Essa é uma questão que interessa a todos nós enquanto sociedade.

Por se tratar de uma casa de apostas, atividade que inclusive não é regulamentada no país, podemos esperar por mudanças no local e no público?

Provavelmente, essa mudança de nome, associando-o a uma empresa de apostas, vai consolidar uma tendência de elitização do local, pois o mercado passa a ter múltiplas funções, principalmente as esperadas de um equipamento turístico. 

 

Isso é uma pauta que precisa ser considerada com muita atenção


Por conta disso, é provável que as funções tradicionais de um mercado sejam reduzidas, ao longo do tempo, em favor de uma ênfase em produtos e serviços de maior valor agregado. Isso ocorre porque, como equipamento turístico, o mercado passa a atender a um tipo de demanda mais qualificada do ponto de vista econômico.
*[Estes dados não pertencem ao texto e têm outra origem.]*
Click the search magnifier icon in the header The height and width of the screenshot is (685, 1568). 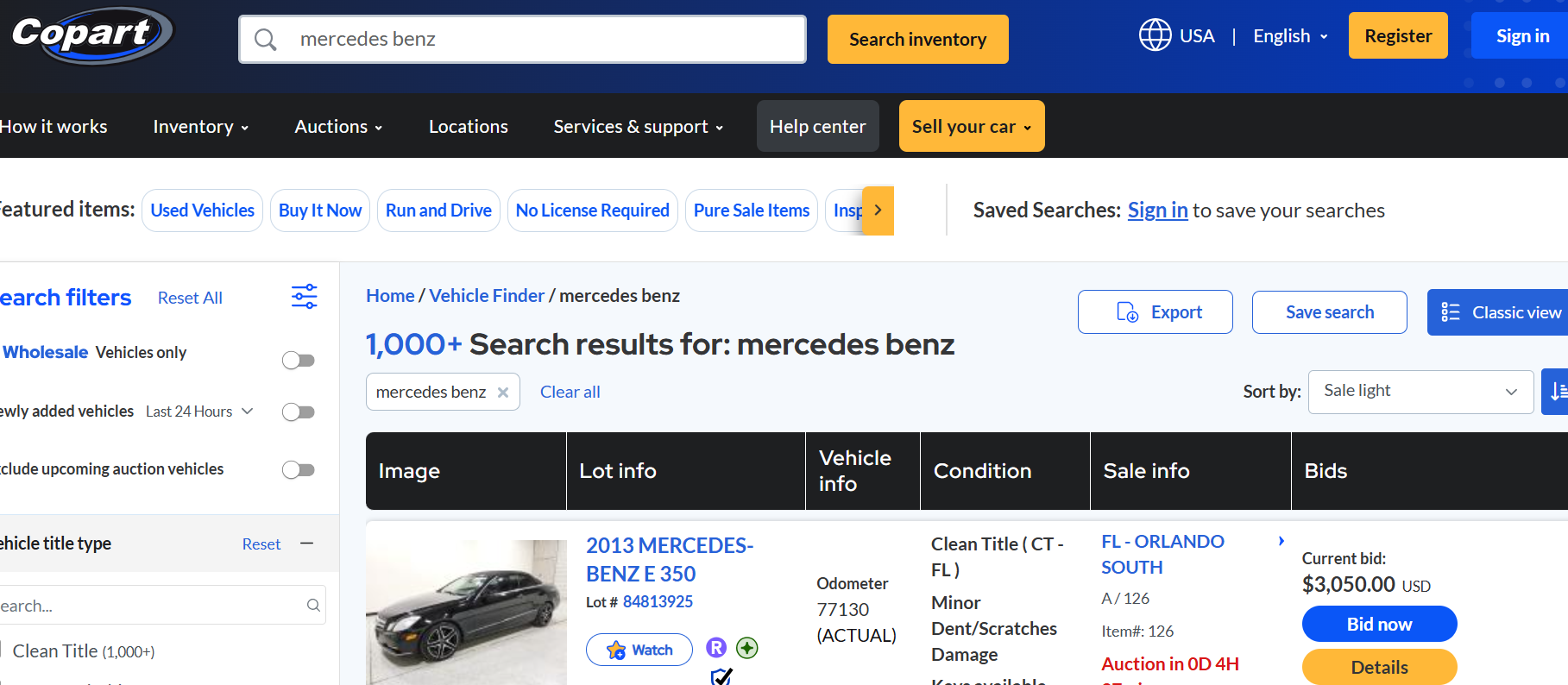266,40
É possível prever as consequências?

Essa é uma questão polêmica e eu diria que há pelo menos dois pontos a serem observados. Um se refere à questão do patrocínio, da associação do nome de um equipamento público tradicional e histórico na cidade a uma marca privada. 

Isso, por si só, traz desdobramentos relacionados a quanto aquele equipamento urbano passará a ser usado como display da marca e dos interesses dessa empresa. Eu desconheço as questões contratuais, mas nunca se trata apenas de um aporte de recursos, sempre há uma contrapartida. 

Imagino que, de alguma maneira, os equipamentos urbanos que passam por isso começarão a ser utilizados como parte da estratégia mercadológica da empresa que adquire ou que tem sua marca associada a esse equipamento urbano.
Por outro lado, pode ser que, além da questão dos contratos e do uso econômico da marca, vivenciamos um processo de adaptação, no qual haverá uma reação da população a essa apropriação e a esse uso específico da marca. Ainda não temos elementos suficientes para verificar como isso vai se desenrolar no contexto de Belo Horizonte.

Ou, eventualmente, esse mercado poderá se tornar parte de um processo de politização da população em relação à apropriação por uma marca privada. Isso, realmente, só o tempo dirá, mas há muitas outras nuances relacionadas a essa questão.